In the records below, find the line containing "1342x896 pixels.", then copy that line and all lines after it, exactly, omitting every picture.
═══ PROVIDED RECORDS
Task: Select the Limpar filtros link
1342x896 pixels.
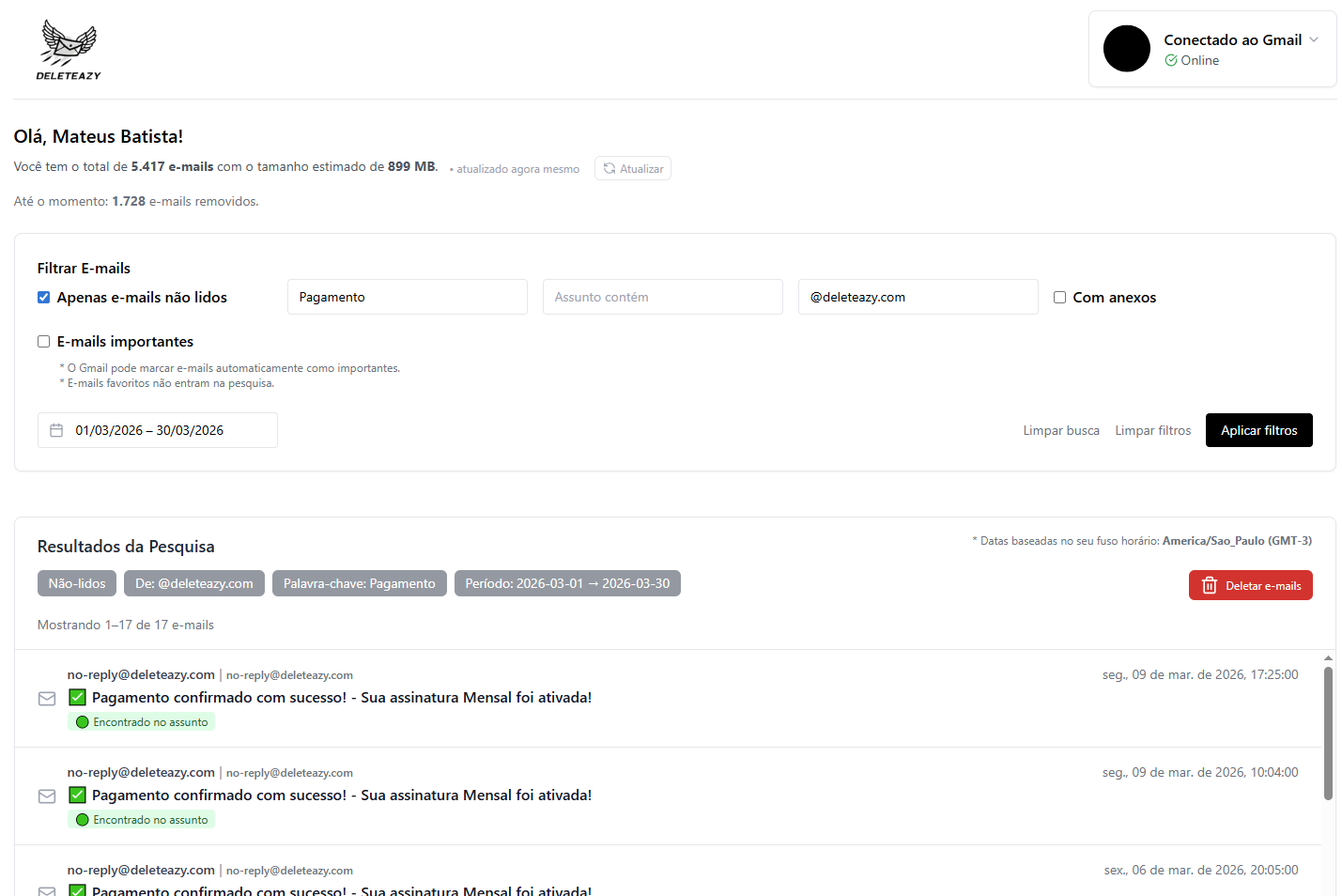Action: (1152, 429)
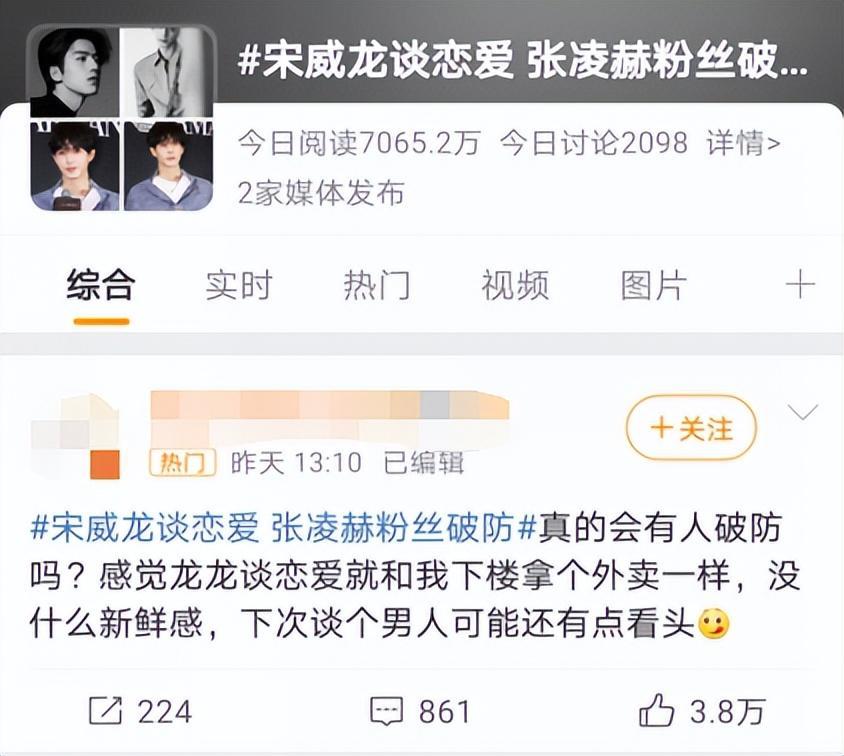This screenshot has width=844, height=756.
Task: Open the comments speech bubble icon
Action: 386,711
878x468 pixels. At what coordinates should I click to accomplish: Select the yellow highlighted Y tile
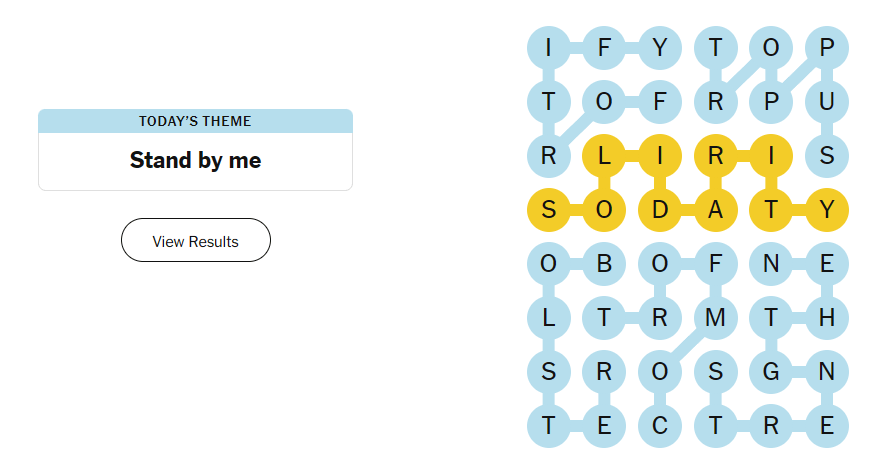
══════
▸ FINISHED EXERCISE:
1342x896 pixels.
Action: (1152, 429)
This screenshot has width=844, height=756.
Task: Open the comments speech bubble icon
Action: 386,711
878x468 pixels. At what coordinates should I click to accomplish: Select the yellow highlighted Y tile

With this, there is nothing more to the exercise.